(Data excerpts)

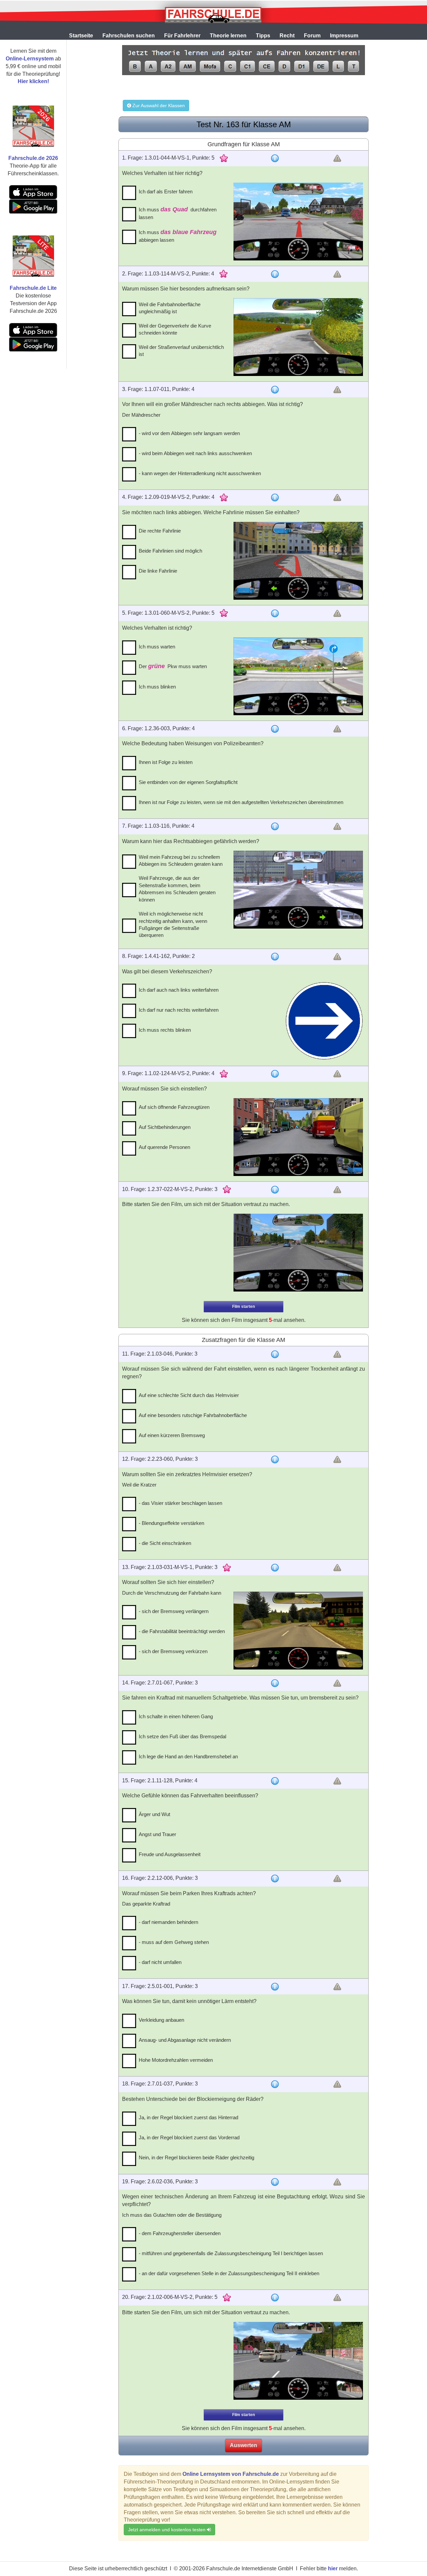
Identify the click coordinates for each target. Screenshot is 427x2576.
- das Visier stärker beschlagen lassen (180, 1503)
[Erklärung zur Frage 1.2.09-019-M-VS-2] (275, 497)
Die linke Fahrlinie (158, 571)
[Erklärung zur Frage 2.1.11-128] (275, 1781)
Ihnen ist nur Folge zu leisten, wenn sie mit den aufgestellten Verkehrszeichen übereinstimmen (241, 802)
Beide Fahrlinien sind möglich (170, 551)
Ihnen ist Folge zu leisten (165, 762)
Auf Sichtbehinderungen (164, 1127)
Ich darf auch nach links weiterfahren (179, 990)
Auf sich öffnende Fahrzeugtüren (174, 1107)
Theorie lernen (228, 35)
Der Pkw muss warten (173, 666)
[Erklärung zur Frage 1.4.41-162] (275, 956)
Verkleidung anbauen (161, 2020)
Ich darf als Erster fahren (165, 191)
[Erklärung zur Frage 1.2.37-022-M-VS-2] (275, 1189)
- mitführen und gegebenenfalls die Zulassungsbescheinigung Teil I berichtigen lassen (231, 2253)
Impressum (344, 35)
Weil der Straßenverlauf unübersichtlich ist (181, 350)
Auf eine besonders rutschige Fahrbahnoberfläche (193, 1415)
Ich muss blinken (157, 686)
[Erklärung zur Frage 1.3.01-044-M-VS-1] (275, 158)
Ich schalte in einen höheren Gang (176, 1716)
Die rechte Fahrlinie (160, 531)
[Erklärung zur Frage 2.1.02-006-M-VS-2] (275, 2297)
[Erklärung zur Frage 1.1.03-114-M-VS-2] (275, 274)
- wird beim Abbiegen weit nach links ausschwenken (195, 453)
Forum (312, 35)
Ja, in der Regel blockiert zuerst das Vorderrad (189, 2137)
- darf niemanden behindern (168, 1922)
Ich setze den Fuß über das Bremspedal (182, 1736)
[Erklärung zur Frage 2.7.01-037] (275, 2084)
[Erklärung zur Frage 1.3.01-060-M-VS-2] (275, 613)
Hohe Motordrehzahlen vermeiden (176, 2060)
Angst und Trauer (157, 1834)
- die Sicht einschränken (165, 1543)
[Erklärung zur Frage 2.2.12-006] (275, 1878)
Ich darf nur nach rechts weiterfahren (179, 1010)
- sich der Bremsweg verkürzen (173, 1651)
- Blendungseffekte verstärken (171, 1523)
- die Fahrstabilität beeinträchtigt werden (182, 1631)
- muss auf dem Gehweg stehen (174, 1942)
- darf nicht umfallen (160, 1962)
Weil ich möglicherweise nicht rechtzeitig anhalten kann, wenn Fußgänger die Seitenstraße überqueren (173, 924)
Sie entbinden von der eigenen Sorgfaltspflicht (188, 782)
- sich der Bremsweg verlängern (173, 1611)
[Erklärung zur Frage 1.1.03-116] (275, 826)
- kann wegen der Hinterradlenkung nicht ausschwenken (200, 473)
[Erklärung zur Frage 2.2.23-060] (275, 1459)
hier (333, 2568)
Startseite (81, 35)
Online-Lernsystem (30, 58)
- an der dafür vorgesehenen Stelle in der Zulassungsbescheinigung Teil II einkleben (229, 2273)
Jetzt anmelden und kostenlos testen (167, 2529)
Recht (287, 35)
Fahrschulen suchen (128, 35)
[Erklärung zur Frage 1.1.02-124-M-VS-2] (275, 1073)
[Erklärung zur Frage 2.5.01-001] (275, 1986)
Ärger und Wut (154, 1814)
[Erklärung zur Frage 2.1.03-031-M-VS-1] (275, 1567)
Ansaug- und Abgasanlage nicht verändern (185, 2040)
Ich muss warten (157, 646)
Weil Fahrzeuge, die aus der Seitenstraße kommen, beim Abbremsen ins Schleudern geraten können (177, 888)
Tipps (263, 35)
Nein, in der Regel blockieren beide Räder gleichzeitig (196, 2157)
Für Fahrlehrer (182, 35)
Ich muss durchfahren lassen (178, 213)
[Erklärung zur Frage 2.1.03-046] (275, 1354)
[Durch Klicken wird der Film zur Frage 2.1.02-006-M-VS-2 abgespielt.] (298, 2361)
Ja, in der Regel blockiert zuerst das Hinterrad (188, 2117)
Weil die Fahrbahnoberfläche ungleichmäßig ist (169, 308)
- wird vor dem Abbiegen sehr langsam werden (189, 433)
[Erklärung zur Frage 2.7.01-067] (275, 1683)
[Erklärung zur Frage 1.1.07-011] (275, 389)
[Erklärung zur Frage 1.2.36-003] (275, 729)
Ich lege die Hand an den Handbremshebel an (188, 1756)
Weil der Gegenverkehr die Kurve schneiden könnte (175, 329)
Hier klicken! (33, 81)
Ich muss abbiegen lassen (178, 236)
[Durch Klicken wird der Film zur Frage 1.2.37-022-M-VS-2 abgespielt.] (298, 1253)
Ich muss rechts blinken (165, 1030)
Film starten (243, 1306)
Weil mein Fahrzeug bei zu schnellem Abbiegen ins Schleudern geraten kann (181, 860)
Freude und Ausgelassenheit (169, 1854)
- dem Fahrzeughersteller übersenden (180, 2233)
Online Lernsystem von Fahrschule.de (230, 2474)
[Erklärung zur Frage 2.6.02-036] (275, 2182)
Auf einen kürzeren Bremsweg (172, 1435)
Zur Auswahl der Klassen (158, 105)
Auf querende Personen (164, 1147)
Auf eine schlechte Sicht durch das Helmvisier (189, 1395)
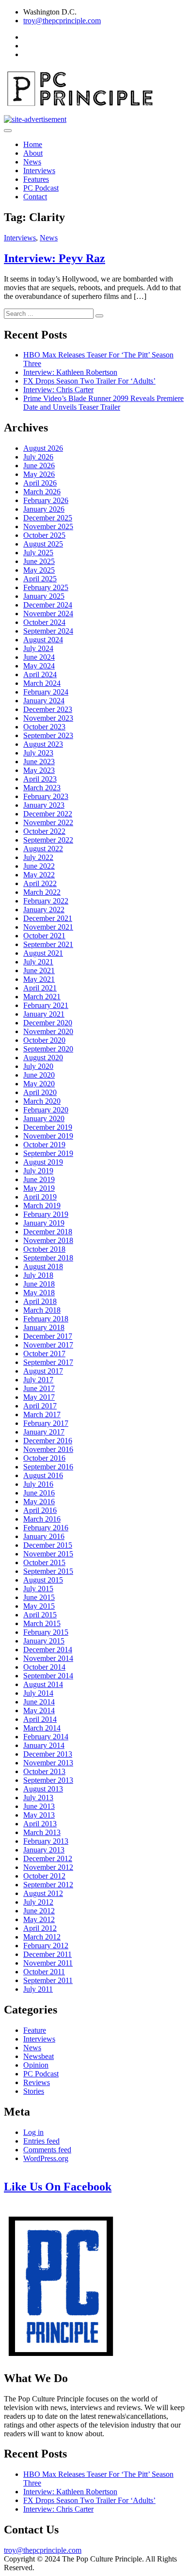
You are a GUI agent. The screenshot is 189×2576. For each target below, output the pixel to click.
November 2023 (48, 718)
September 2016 (48, 1467)
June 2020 (39, 1075)
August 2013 (43, 1789)
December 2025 (47, 518)
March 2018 (42, 1310)
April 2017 (40, 1406)
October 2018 (44, 1249)
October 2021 (44, 936)
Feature (34, 2030)
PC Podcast (41, 188)
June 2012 (39, 1911)
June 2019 (39, 1179)
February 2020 (45, 1110)
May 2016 (39, 1501)
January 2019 (43, 1223)
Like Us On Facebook (57, 2186)
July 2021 (38, 962)
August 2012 (43, 1893)
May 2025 (39, 570)
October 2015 (44, 1562)
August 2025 (43, 544)
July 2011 (38, 1989)
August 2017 (43, 1371)
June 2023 (39, 761)
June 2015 (39, 1597)
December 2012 (47, 1858)
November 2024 (48, 613)
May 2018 (39, 1292)
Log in (33, 2132)
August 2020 (43, 1057)
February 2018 (45, 1319)
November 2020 (48, 1031)
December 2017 (47, 1336)
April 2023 (40, 779)
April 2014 (40, 1719)
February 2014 (45, 1736)
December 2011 (47, 1954)
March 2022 (42, 892)
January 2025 (43, 596)
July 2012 (38, 1902)
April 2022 (40, 883)
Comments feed (47, 2150)
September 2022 (48, 840)
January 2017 (43, 1432)
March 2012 (42, 1937)
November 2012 (48, 1867)
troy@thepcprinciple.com (62, 20)
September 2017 (48, 1362)
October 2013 (44, 1771)
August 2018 (43, 1266)
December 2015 (47, 1545)
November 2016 (48, 1449)
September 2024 (48, 631)
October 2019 (44, 1144)
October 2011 (44, 1972)
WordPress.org (45, 2158)
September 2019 (48, 1153)
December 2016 (47, 1440)
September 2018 (48, 1258)
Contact (35, 196)
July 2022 (38, 857)
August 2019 (43, 1162)
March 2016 (42, 1519)
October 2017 (44, 1353)
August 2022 (43, 848)
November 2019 (48, 1136)
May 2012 (39, 1919)
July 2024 (38, 648)
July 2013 (38, 1797)
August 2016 (43, 1475)
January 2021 (43, 1014)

**Task description**
Exactly what appears in the records above must be returned, apart from the pictures.

**Result of this exercise**
Identify the click coordinates for each target. Screenshot is 427x2576.
- das Visier stärker beschlagen lassen (180, 1503)
[Erklärung zur Frage 1.2.09-019-M-VS-2] (275, 497)
Die linke Fahrlinie (158, 571)
[Erklärung zur Frage 2.1.11-128] (275, 1781)
Ihnen ist nur Folge zu leisten, wenn sie mit den aufgestellten Verkehrszeichen übereinstimmen (241, 802)
Beide Fahrlinien sind möglich (170, 551)
Ihnen ist Folge zu leisten (165, 762)
Auf Sichtbehinderungen (164, 1127)
Ich darf auch nach links weiterfahren (179, 990)
Auf sich öffnende Fahrzeugtüren (174, 1107)
Theorie lernen (228, 35)
Der Pkw muss warten (173, 666)
[Erklärung zur Frage 1.4.41-162] (275, 956)
Verkleidung anbauen (161, 2020)
Ich darf als Erster fahren (165, 191)
[Erklärung zur Frage 1.2.37-022-M-VS-2] (275, 1189)
- mitführen und gegebenenfalls die Zulassungsbescheinigung Teil I berichtigen lassen (231, 2253)
Impressum (344, 35)
Weil der Straßenverlauf unübersichtlich ist (181, 350)
Auf eine besonders rutschige Fahrbahnoberfläche (193, 1415)
Ich muss blinken (157, 686)
[Erklärung zur Frage 1.3.01-044-M-VS-1] (275, 158)
Ich schalte in einen höheren Gang (176, 1716)
Die rechte Fahrlinie (160, 531)
[Erklärung zur Frage 2.1.02-006-M-VS-2] (275, 2297)
[Erklärung zur Frage 1.1.03-114-M-VS-2] (275, 274)
- wird beim Abbiegen weit nach links ausschwenken (195, 453)
Forum (312, 35)
Ja, in der Regel blockiert zuerst das Vorderrad (189, 2137)
- darf niemanden behindern (168, 1922)
Ich setze den Fuß über das Bremspedal (182, 1736)
[Erklärung zur Frage 2.7.01-037] (275, 2084)
[Erklärung zur Frage 1.3.01-060-M-VS-2] (275, 613)
Hohe Motordrehzahlen vermeiden (176, 2060)
Angst und Trauer (157, 1834)
- die Sicht einschränken (165, 1543)
[Erklärung zur Frage 2.2.12-006] (275, 1878)
Ich darf nur nach rechts weiterfahren (179, 1010)
- sich der Bremsweg verkürzen (173, 1651)
- Blendungseffekte verstärken (171, 1523)
- die Fahrstabilität beeinträchtigt werden (182, 1631)
- muss auf dem Gehweg stehen (174, 1942)
- darf nicht umfallen (160, 1962)
Weil ich möglicherweise nicht rechtzeitig anhalten kann, wenn Fußgänger die Seitenstraße überqueren (173, 924)
Sie entbinden von der eigenen Sorgfaltspflicht (188, 782)
- sich der Bremsweg verlängern (173, 1611)
[Erklärung zur Frage 1.1.03-116] (275, 826)
- kann wegen der Hinterradlenkung nicht ausschwenken (200, 473)
[Erklärung zur Frage 2.2.23-060] (275, 1459)
hier (333, 2568)
Startseite (81, 35)
Online-Lernsystem (30, 58)
- an der dafür vorgesehenen Stelle in der Zulassungsbescheinigung Teil II einkleben (229, 2273)
Jetzt anmelden und kostenlos testen (167, 2529)
Recht (287, 35)
Fahrschulen suchen (128, 35)
[Erklärung zur Frage 1.1.02-124-M-VS-2] (275, 1073)
[Erklärung zur Frage 2.5.01-001] (275, 1986)
Ärger und Wut (154, 1814)
[Erklärung zur Frage 2.1.03-031-M-VS-1] (275, 1567)
Ansaug- und Abgasanlage nicht verändern (185, 2040)
Ich muss warten (157, 646)
Weil Fahrzeuge, die aus der Seitenstraße kommen, beim Abbremsen ins Schleudern geraten können (177, 888)
Tipps (263, 35)
Nein, in der Regel blockieren beide Räder gleichzeitig (196, 2157)
Für Fahrlehrer (182, 35)
Ich muss durchfahren lassen (178, 213)
[Erklärung zur Frage 2.1.03-046] (275, 1354)
[Durch Klicken wird der Film zur Frage 2.1.02-006-M-VS-2 abgespielt.] (298, 2361)
Ja, in der Regel blockiert zuerst das Hinterrad (188, 2117)
Weil die Fahrbahnoberfläche ungleichmäßig ist (169, 308)
- wird vor dem Abbiegen sehr langsam werden (189, 433)
[Erklärung zur Frage 2.7.01-067] (275, 1683)
[Erklärung zur Frage 1.1.07-011] (275, 389)
[Erklärung zur Frage 1.2.36-003] (275, 729)
Ich lege die Hand an den Handbremshebel an (188, 1756)
Weil der Gegenverkehr die Kurve schneiden könnte (175, 329)
Hier klicken! (33, 81)
Ich muss abbiegen lassen (178, 236)
[Durch Klicken wird der Film zur Frage 1.2.37-022-M-VS-2 abgespielt.] (298, 1253)
Ich muss rechts blinken (165, 1030)
Film starten (243, 1306)
Weil mein Fahrzeug bei zu schnellem Abbiegen ins Schleudern geraten kann (181, 860)
Freude und Ausgelassenheit (169, 1854)
- dem Fahrzeughersteller übersenden (180, 2233)
Online Lernsystem von Fahrschule.de (230, 2474)
[Erklärung zur Frage 2.6.02-036] (275, 2182)
Auf einen kürzeren Bremsweg (172, 1435)
Zur Auswahl der Klassen (158, 105)
Auf querende Personen (164, 1147)
Auf eine schlechte Sicht durch das Helmvisier (189, 1395)
You are a GUI agent. The screenshot is 189×2576. For each target below, output the pixel to click.
November 2023 (48, 718)
September 2016 (48, 1467)
June 2020 (39, 1075)
August 2013 (43, 1789)
December 2025 (47, 518)
March 2018 (42, 1310)
April 2017 (40, 1406)
October 2018 (44, 1249)
October 2021 (44, 936)
Feature (34, 2030)
PC Podcast (41, 188)
June 2012 (39, 1911)
June 2019 (39, 1179)
February 2020 (45, 1110)
May 2016 (39, 1501)
January 2019 (43, 1223)
Like Us On Facebook (57, 2186)
July 2021 (38, 962)
August 2012 (43, 1893)
May 2025 (39, 570)
October 2015 (44, 1562)
August 2025 (43, 544)
July 2011 (38, 1989)
August 2017 (43, 1371)
June 2023 (39, 761)
June 2015 (39, 1597)
December 2012 (47, 1858)
November 2024 (48, 613)
May 2018 (39, 1292)
Log in (33, 2132)
August 2020 (43, 1057)
February 2018 (45, 1319)
November 2020 (48, 1031)
December 2017 (47, 1336)
April 2023 (40, 779)
April 2014 (40, 1719)
February 2014 (45, 1736)
December 2011 (47, 1954)
March 2022 (42, 892)
January 2025 (43, 596)
July 2012 (38, 1902)
April 2022 (40, 883)
Comments feed (47, 2150)
September 2022 (48, 840)
January 2017 (43, 1432)
March 2012 (42, 1937)
November 2012 (48, 1867)
troy@thepcprinciple.com (62, 20)
September 2017 (48, 1362)
October 2013 (44, 1771)
August 2018 (43, 1266)
December 2015 (47, 1545)
November 2016 (48, 1449)
September 2024 (48, 631)
October 2019 (44, 1144)
October 2011 (44, 1972)
WordPress.org (45, 2158)
September 2019 (48, 1153)
December 2016 (47, 1440)
September 2018 (48, 1258)
Contact (35, 196)
July 2022 (38, 857)
August 2019 (43, 1162)
March 2016 (42, 1519)
October 2017 (44, 1353)
August 2022 (43, 848)
November 2019 (48, 1136)
May 2012 (39, 1919)
July 2024 (38, 648)
July 2013 (38, 1797)
August 2016 (43, 1475)
January 2021 (43, 1014)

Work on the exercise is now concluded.